§ **Texto de origem**:
┄┄┄┄┄┄┄┄┄┄┄┄┄┄┄┄┄┄┄┄

Fundamenta a sua opinião e dá o corpo ao manifesto.
Esta pessoa quer
«ser perfeita como filha de um Pai perfeito» (Mateus 5, 45) e por
isso nunca pode anquilosar o pensamento, vacinando-se contra o
comodismo e o fanatismo. Como já é moda dizer: «vive a utopia».
Sabemos que, na dimensão humana, o sucesso pleno é utopia.
«Querer mais»
leva a uma natural e contínua consolidação do domínio – a
confirmação do nosso valor. É natural querer ser rico e poderoso,
como também viver pobre e dedicado plenamente aos outros.
Infelizmente, são raros aqueles que sabem exercer o poder sem perder
a liberdade pessoal. Uma sociedade «bem sucedida» é pelo menos capaz
de coordenar a ganância de alguns pelo poder e riqueza com a
disponibilidade e entusiasmo de outros para «pensar». Assim se faz o
contrapeso daquela gente que se esvazia do próprio valor, escrava
dos preconceitos correntes sobre «sucesso na vida».

┄┄┄┄┄┄┄┄┄┄┄┄┄┄┄┄┄┄┄┄

§ **Conteúdo do material**:
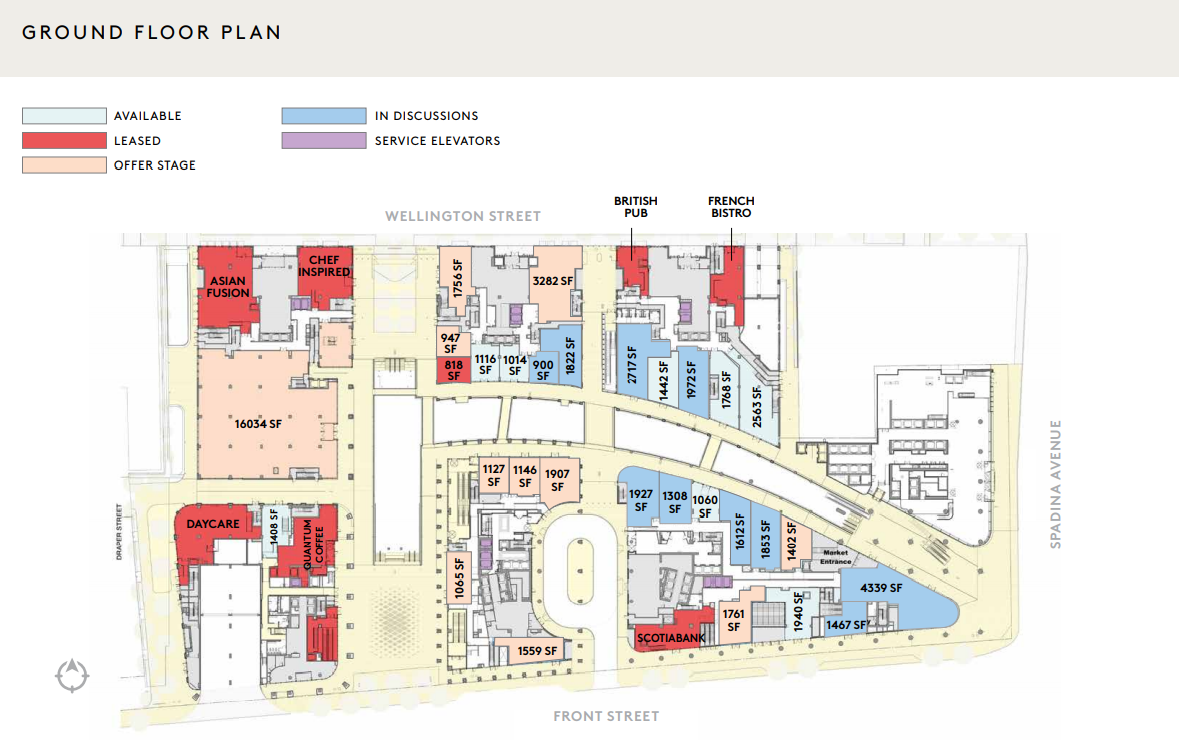Select the Chef Inspired unit
Screen dimensions: 1179x740
click(324, 266)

┄┄┄┄┄┄┄┄┄┄┄┄┄┄┄┄┄┄┄┄

§ **Tarefas propostas**:
1: Responda, com base no texto sobre o sucesso, às seguintes questões:
(a) Contra que duas atitudes se vacina a pessoa descrita?
(b) Que passagem bíblica é indicada junto à citação «ser perfeita como filha de um Pai perfeito»?
(c) O que é uma sociedade «bem sucedida» pelo menos capaz de coordenar?
2: Indique se cada afirmação está de acordo com o texto sobre o sucesso, respondendo sim ou não e citando as palavras decisivas do texto.
(a) Na dimensão humana, o sucesso pleno é considerado utopia.
(b) São muitos os que sabem exercer o poder sem perder a liberdade pessoal.
(c) Querer ser rico e poderoso é apresentado como natural.
3: Prossiga o texto sobre o sucesso a partir da última frase apresentada.
O material não intervém neste exercício.

§ **Resultados**:
1:
(a) Contra o comodismo e o fanatismo.
(b) Mateus 5, 45.
(c) A ganância de alguns pelo poder e riqueza com a disponibilidade e entusiasmo de outros para «pensar».

2:
(a) Sim: "Sabemos que, na dimensão humana, o sucesso pleno é utopia."
(b) Não: "Infelizmente, são raros aqueles que sabem exercer o poder sem perder a liberdade pessoal."
(c) Sim: "É natural querer ser rico e poderoso"

3:
Quando Jesus
(evangelho) deu conta de que os seus discípulos discutiam qual deles
seria o mais importante, chamou uma criança e disse: «quem quiser
ser o primeiro faça-se o servo de todos». Para «entrar no reino»,
temos que «ser como crianças» (Marcos, 10, 15).
O evangelista usa
o termo grego «paidíon» (do indo-europeu «pau» ou «pou», raiz de
«pouco» e «pobre»), que tanto significa criança como servo e
escravo: são os desprotegidos socialmente, os que nada podem
reclamar, e que chegam a sujeitar-se às piores condições para não
serem aniquilados pelos poderosos.
Portanto, quem
acolhe uma «criança» é (deveria ser) motivado pelo prazer de fazer o
bem. E quem «é como criança» revela a capacidade de escutar e
aprender. Porque a criança é naturalmente receptiva perante o «dom»
de quem pode dar.
Jesus Cristo deu
exemplo de que a sua própria vida estava ao dispor dos outros – como
um «pobre» que não consegue resistir a quem é mais forte (Isaías,
53, 7-8). Nem os apóstolos conseguiam entender como ele podia
considerar tal coisa como «uma prova de sucesso». (E foi ou não
foi?)
Mas «dar a vida»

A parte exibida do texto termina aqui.